Arrêt. Reiner se tourna dans le lit, notamment pour que ses pensées prennent un virage radical. Peine perdue. Tout ramenait à Eliabel. La balade sur l'étalon, la halte à la rivière, l'eau fraîche sur les mains et le visage et la prochaine activité : la pêche.

Pour se concentrer, réaliser des gestes précis, attendre dans le silence, laisser les rayons du soleil picoter la peau, profiter de la sérénité de la nature. Eliabel. Reiner l'imaginait avec son chapeau de paille, ses cheveux détachés, une robe blanche qui caressait ses pieds nus...

Dans un nombre incalculable de fois, Reiner se retourna. Il transpirait, son cœur cognait contre son torse, nu et ruisselant de sueur. Il s'observa à travers le psyché à côté de son lit, et détailla ses muscles. Ses abdominaux, ses biceps, ses pectoraux, ses quadriceps : pour la première fois depuis des années, il appréciait l'image reflétée par le miroir.

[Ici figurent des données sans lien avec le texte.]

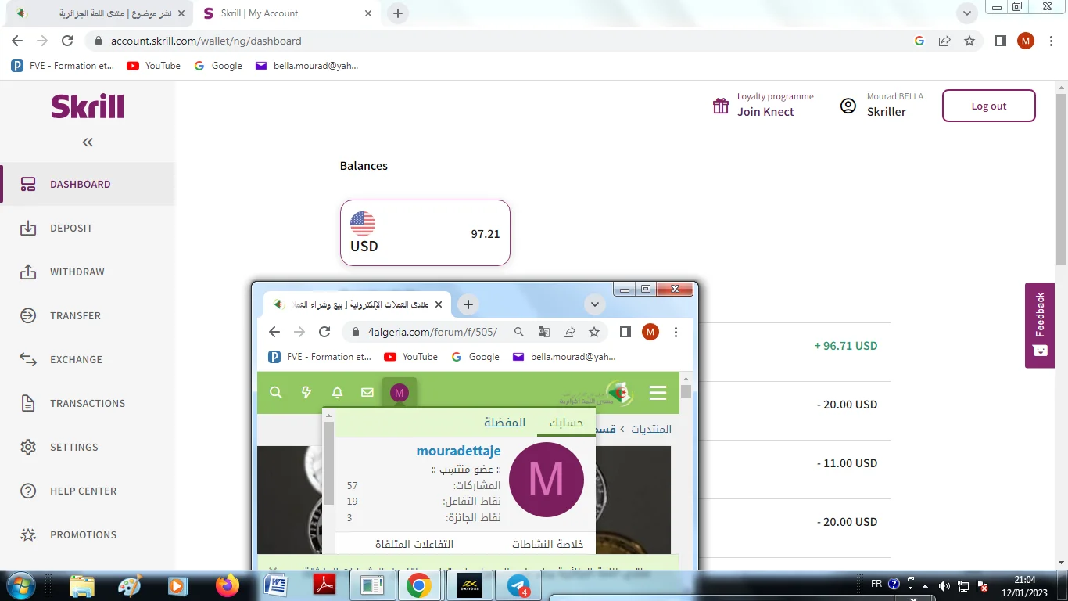Join Knect loyalty programme link
The image size is (1068, 601).
(x=765, y=112)
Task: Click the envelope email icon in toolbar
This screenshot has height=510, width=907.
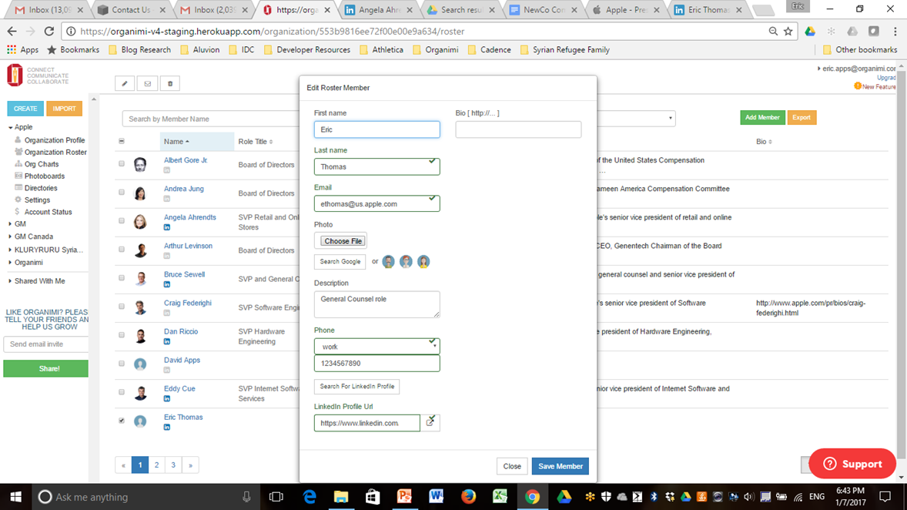Action: 148,84
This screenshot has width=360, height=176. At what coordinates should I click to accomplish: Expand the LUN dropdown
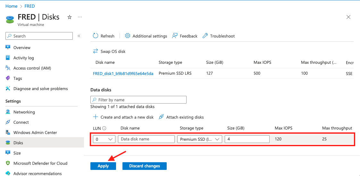coord(104,139)
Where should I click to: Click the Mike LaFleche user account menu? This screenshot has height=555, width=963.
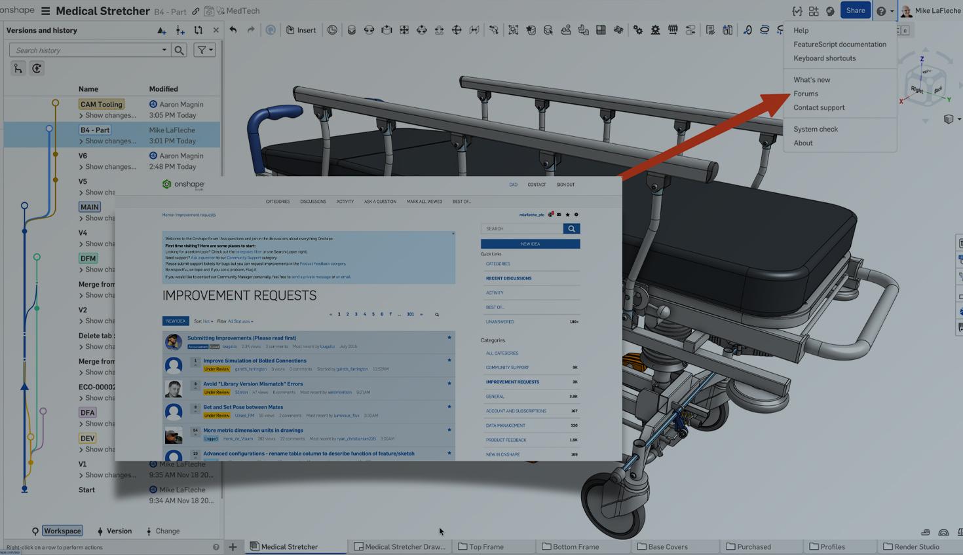point(931,11)
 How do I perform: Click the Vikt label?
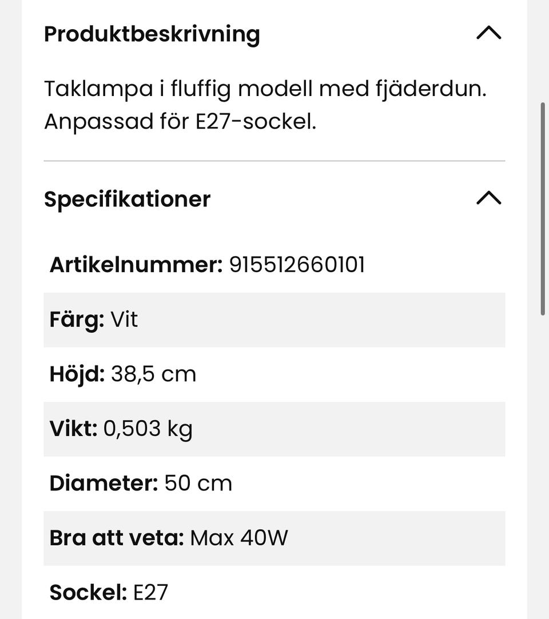point(73,429)
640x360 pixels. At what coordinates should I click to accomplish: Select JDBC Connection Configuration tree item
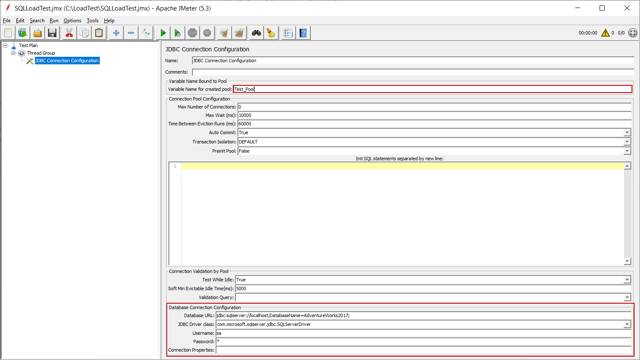(x=67, y=61)

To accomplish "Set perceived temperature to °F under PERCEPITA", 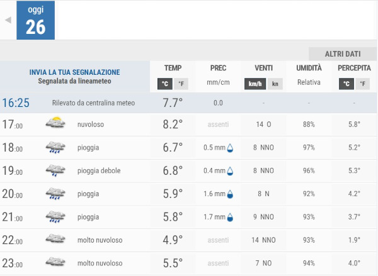I will tap(363, 84).
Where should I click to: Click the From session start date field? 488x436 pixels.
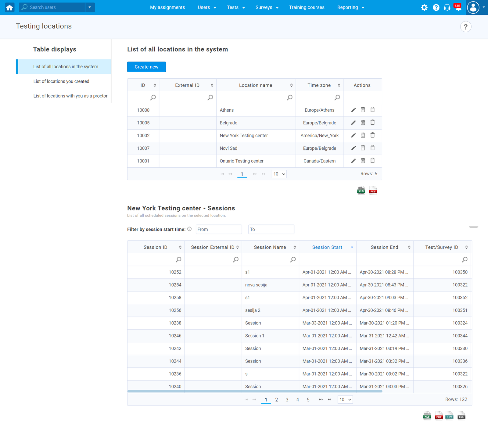219,229
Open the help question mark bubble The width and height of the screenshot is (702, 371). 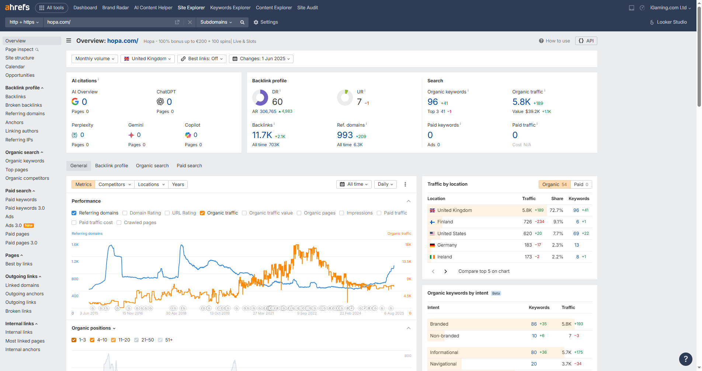click(685, 358)
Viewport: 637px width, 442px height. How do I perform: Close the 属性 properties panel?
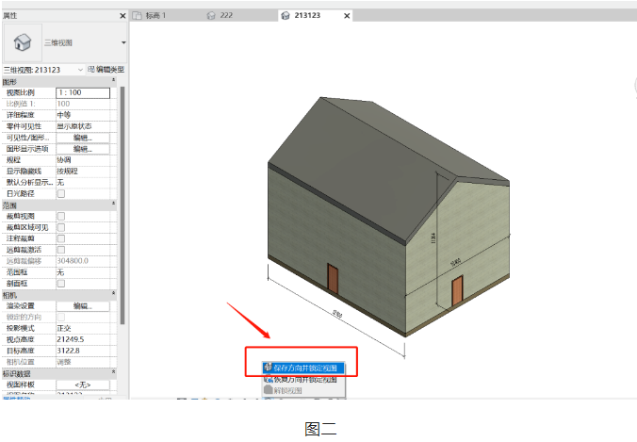123,16
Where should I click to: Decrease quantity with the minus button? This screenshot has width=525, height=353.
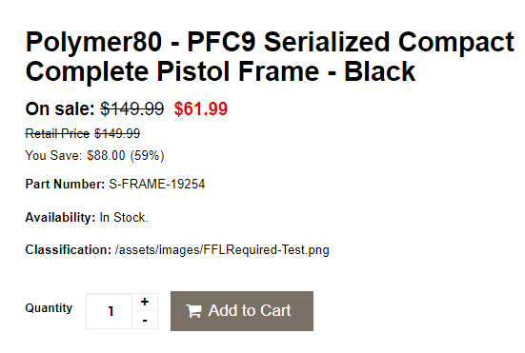coord(145,321)
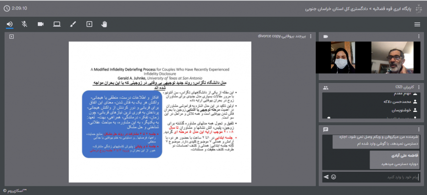Open the hamburger main menu

[x=417, y=25]
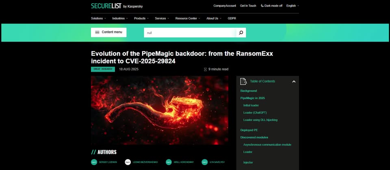This screenshot has width=390, height=170.
Task: Click the Get In Touch link
Action: tap(248, 6)
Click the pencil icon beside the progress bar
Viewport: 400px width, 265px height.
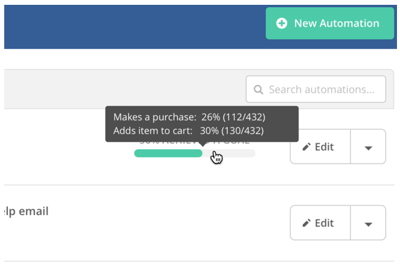306,147
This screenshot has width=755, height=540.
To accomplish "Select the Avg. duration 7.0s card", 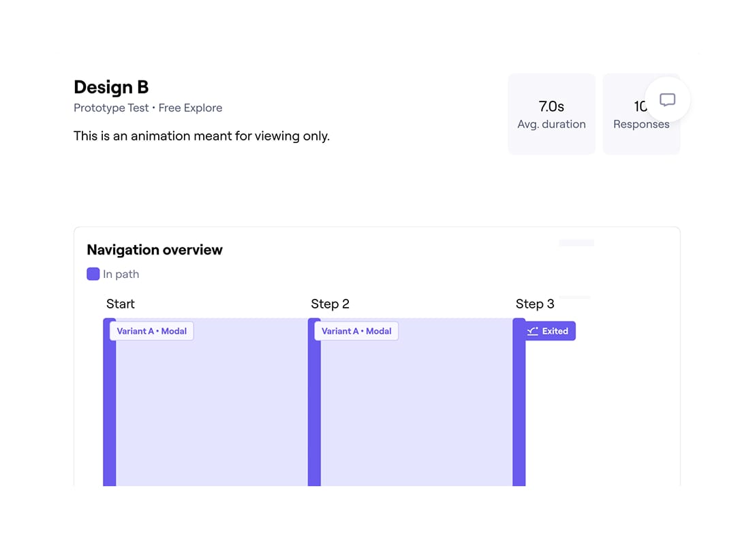I will [x=551, y=114].
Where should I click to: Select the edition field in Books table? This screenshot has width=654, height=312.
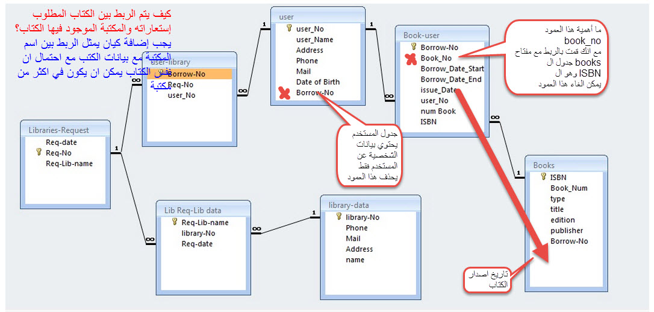click(x=562, y=220)
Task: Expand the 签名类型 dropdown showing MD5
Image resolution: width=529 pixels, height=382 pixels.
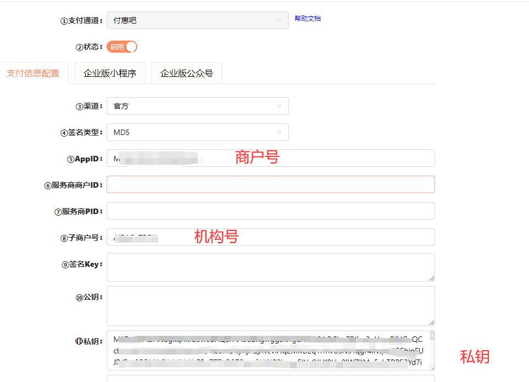Action: (197, 132)
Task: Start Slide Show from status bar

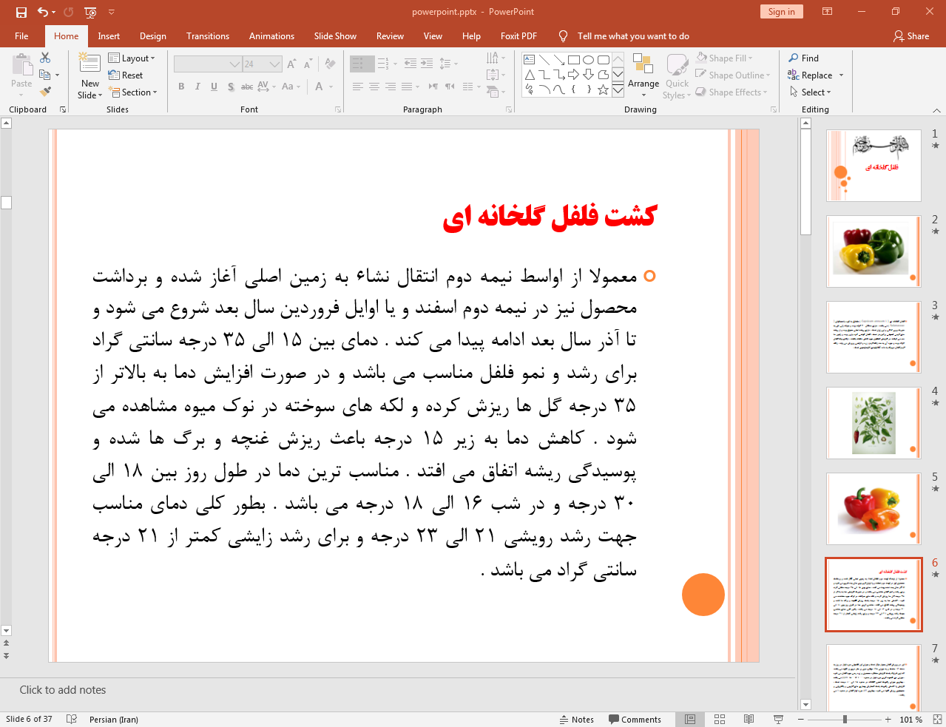Action: pyautogui.click(x=778, y=719)
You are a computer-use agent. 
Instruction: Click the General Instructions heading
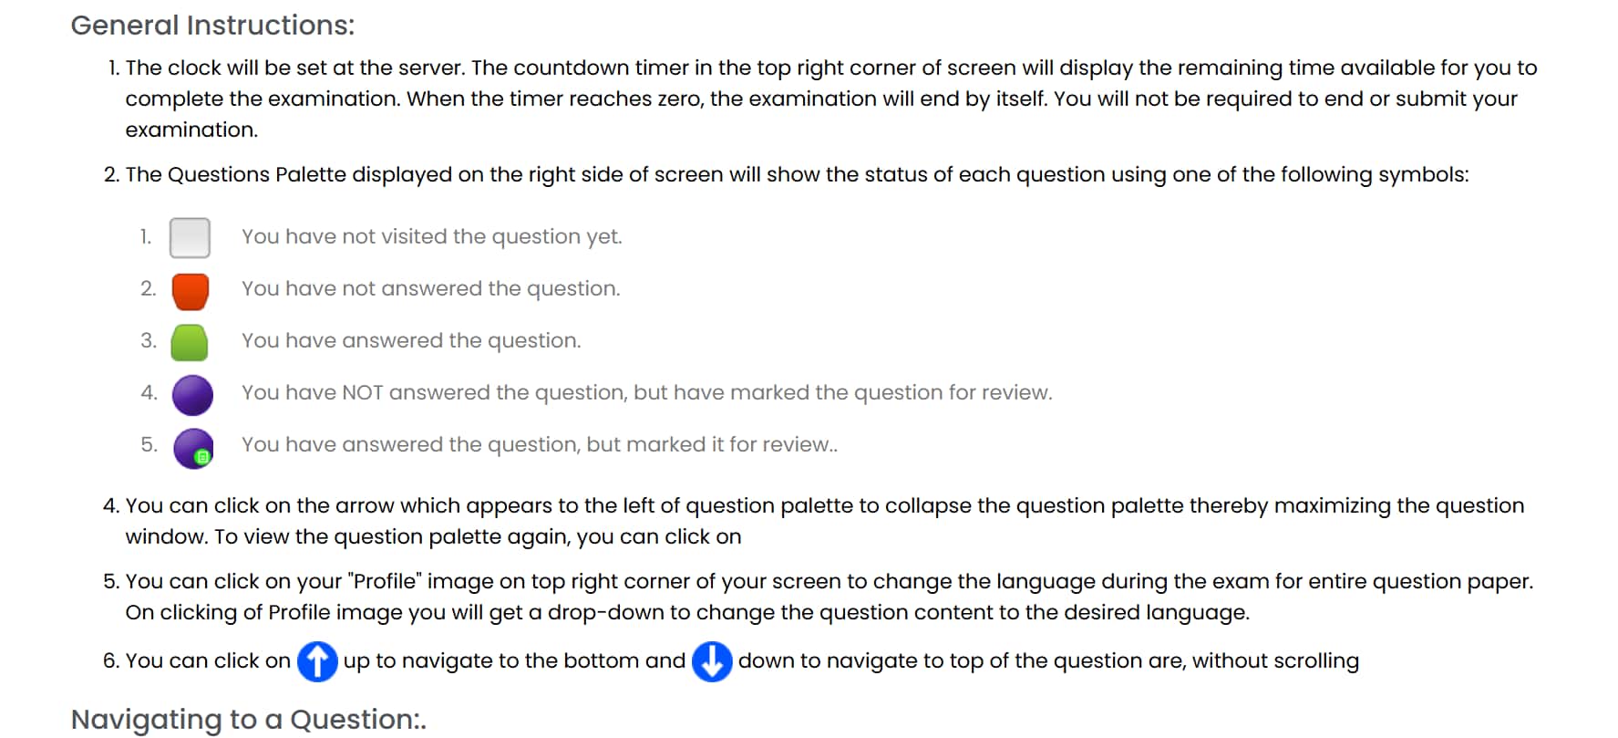point(212,26)
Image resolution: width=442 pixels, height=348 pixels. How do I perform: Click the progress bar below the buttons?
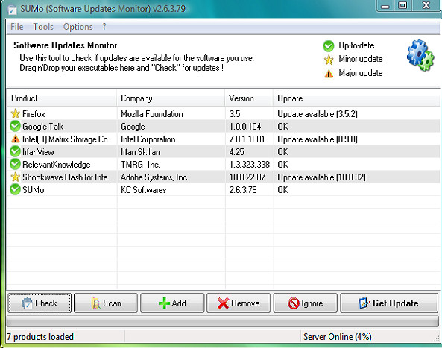tap(222, 321)
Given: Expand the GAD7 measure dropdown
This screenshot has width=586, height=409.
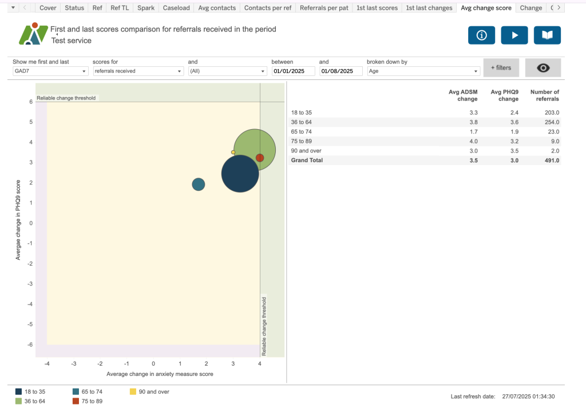Looking at the screenshot, I should point(50,71).
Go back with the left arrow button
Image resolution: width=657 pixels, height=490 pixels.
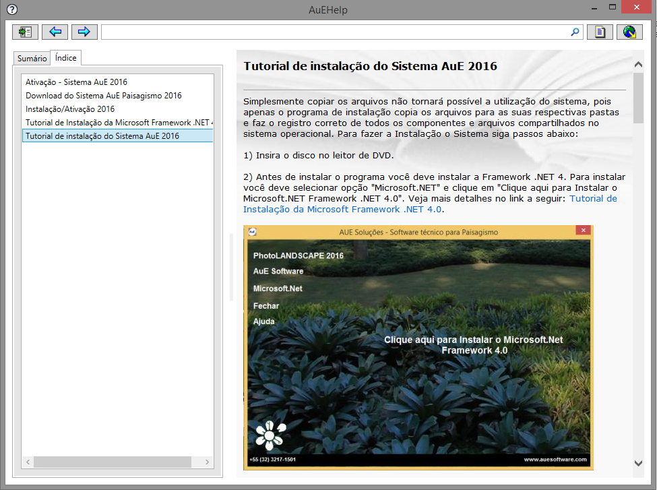pos(55,32)
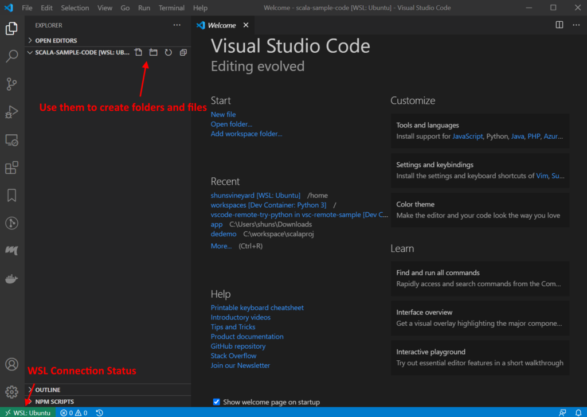Image resolution: width=587 pixels, height=417 pixels.
Task: Open the Source Control view
Action: [12, 84]
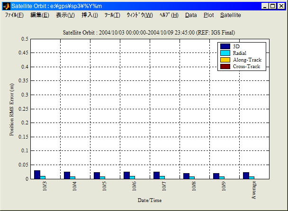Select the dark blue 3D bar for 10/3

(37, 175)
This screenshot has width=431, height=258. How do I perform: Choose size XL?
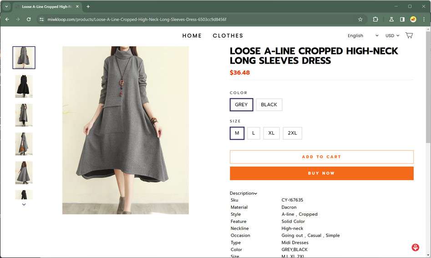point(271,133)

Reiner était un bel homme qui s'ignorait. Il posa ses pieds nus contre le sol froid, et chancela vers la salle de bain. Il ouvrit le robinet, passa ses mains sous l'eau froide et badigeonnea enfin son visage de cette lotion agréable et apaisante. Il s'essuya avec une serviette propre qui sentait l'air frais printanier et releva timidement son regard.

- Bats-toi. Bats-toi, murmura-t-il si doucement que Reiner ne réveilla même pas son chat. Oui : il devait se battre pour la relation qu'il entretenait avec Eliabel. Lui dévoiler ses émotions, exprimer ses ressentis, expliquer ses saveurs, décrire ses sensations et avouer ses sentiments. Or, il rencontrait un problème majeur : jamais il n'avait confié son cœur. Reiner redoutait la réaction d'Eliabel. Et si elle ne partageait rien de cette excitation ? Celle qui retournait le ventre, faisait envoler le rythme cardiaque et perdre la notion du temps ?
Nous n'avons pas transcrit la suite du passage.